レポートの修正・再提出について

レポートを作成する意義について

本実験の最終目的をプログラムの作成であると考えている人が多いようです.しかし,プログラムの作成は全体の一部であり,通過点にすぎません.

本実験では,

  • アルゴリズムとデータ構造を理解する (体得する)
  • 自分の作ったプログラムやそこで用いた方法論を,他者が理解できるように説明する
  • そのような説明や,何のために何を行ったのかという合目的的行動の説明を,レポートとしてまとめる

という事項を重要視しています. とくに「レポートを書く」という行為は,

  • 「卒業論文を執筆する」練習として重要ですし,
  • 技術者として会社で働く上では必要不可欠です.

「他人のものを書き写す」だけで,卒業論文や会社での報告書を完成させることはできません.必ず自力で成し遂げなければなりません.

プロスポーツの選手は,毎日練習し,その成果を発揮することで試合に勝利します.毎日の練習で上手にプレイできない選手が,試合で勝てるはずがありません.

これと同じことが技術文書の作成でもあてはまります.大学の学生実験レベルの内容ですらまともにレポートを書けない人間が,社会で通用する技術文書を作 れるはずがありません

私達は,学生のみなさんが少しでも高い知識やスキルを身につけられるよう,できる限りのサポートをしていきます.自分のスキルアップ・レベルアップのため の,すなわち自分自身のための訓練だと考えて,実験へ取り組みましょう.

レポートの再提出が持つ意味

本実験では,ほとんどの場合,レポートの再提出を指示されます.数回の再提出後や後半になると,1回で受理される報告書がいくつか出てくるくらいです.

まず大事なこととして,「再提出」が「ネガティブな評価」を意味するわけではありません.再提出の回数が増えるほど評価が下がる,ということはありません. つぎに,レポートの修正作業は,運悪く行なうことになった副次的なものではなく,主要で重要な経験です.むしろ,レポートの修正作業を経験するためにプロ グラム実験を行っていると言っても過言ではありません.

修正作業を面倒に思う気持ちはわかります.

一生懸命にプログラムを作り,手間ひまをかけてレポートを書いたわけですから,その努力を汲み取って欲しい,評価して欲しいという気持ちにもなるでしょう. それなのに「どこそこが悪いから再提出」と言われれば,良い気持ちはしないでしょう.

繰り返しになりますが, 「再提出」はそれまでの皆さんの活動,努力を否定しているのではありません.

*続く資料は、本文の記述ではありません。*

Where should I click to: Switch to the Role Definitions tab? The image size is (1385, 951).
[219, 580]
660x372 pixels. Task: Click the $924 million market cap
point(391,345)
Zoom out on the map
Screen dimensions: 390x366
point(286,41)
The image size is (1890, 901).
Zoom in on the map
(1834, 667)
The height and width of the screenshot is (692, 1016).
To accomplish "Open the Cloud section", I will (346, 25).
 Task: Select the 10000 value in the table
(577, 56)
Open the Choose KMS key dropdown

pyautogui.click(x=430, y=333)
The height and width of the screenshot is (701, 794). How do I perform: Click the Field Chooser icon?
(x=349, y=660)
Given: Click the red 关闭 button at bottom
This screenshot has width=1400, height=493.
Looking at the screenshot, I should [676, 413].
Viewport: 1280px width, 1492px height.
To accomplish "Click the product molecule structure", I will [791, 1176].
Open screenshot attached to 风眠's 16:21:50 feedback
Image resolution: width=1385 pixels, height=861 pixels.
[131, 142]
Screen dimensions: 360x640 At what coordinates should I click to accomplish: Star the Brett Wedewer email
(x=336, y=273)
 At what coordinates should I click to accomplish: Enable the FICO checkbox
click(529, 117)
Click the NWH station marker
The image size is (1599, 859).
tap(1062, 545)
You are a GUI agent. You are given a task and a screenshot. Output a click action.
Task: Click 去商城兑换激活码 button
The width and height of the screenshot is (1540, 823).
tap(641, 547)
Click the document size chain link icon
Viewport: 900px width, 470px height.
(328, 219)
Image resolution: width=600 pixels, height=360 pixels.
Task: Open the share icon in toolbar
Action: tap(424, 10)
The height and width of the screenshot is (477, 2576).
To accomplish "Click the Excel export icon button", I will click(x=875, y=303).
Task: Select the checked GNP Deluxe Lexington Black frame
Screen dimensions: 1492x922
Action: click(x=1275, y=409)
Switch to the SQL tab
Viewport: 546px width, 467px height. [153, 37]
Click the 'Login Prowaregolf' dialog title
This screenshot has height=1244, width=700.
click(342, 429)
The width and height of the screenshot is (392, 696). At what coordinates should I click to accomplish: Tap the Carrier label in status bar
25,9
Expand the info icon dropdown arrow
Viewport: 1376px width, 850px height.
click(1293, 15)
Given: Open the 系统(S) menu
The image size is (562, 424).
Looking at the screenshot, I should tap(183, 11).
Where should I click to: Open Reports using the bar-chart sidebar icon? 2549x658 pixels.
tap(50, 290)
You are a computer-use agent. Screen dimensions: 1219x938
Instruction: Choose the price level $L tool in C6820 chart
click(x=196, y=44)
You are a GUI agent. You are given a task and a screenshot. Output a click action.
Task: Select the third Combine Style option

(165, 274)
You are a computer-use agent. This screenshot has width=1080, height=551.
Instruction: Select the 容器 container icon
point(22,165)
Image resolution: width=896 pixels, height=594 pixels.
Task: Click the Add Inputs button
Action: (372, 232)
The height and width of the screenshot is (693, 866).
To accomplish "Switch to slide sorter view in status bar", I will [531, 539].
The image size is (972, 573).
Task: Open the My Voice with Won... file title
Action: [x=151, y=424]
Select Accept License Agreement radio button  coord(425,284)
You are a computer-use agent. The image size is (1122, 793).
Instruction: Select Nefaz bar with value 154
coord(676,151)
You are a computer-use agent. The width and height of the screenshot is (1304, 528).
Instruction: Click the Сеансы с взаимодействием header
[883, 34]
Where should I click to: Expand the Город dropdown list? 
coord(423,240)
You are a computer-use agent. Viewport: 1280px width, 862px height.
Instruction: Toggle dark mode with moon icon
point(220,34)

むしろ逆です.せっかく頑張ったことなのにそれを客観的に,他者が理解できるように表現できていない部分があるので,そこをぜひ改善してください,という 要求です.「ミスがある」と責めているのではなく,「ここはこのように書いたほうがわかりやすい」と助言しているのです.

レポートの再提出における修正方法

  • 原則は作り直し (該当ページの差し替え)
    ただし,実際には大変な作業になることもあるため,修正液・修正テープの使用 あるいは 上から紙を貼る というかたちでの修正も認めている
  • ペンで塗りつぶしたり,取消線を引いたりするのは,原則として認められない
  • 赤ペンで書き足したり,最後のページに訂正内容を付け足したりするのは,原則として認められない

再提出によるペナルティは課しませんので,丁寧に訂正してください. それこそが向上への近道です.逆に テキトーな修正はレポートの評価を下げて しまいます.

レポートの作成と再提出で学んで欲しいこと

他人に何かを説明するのは意外に難しいものです.まして身振り手振りを使える口頭ではなく文章として伝えるとなると,説明はさらに難しくなります.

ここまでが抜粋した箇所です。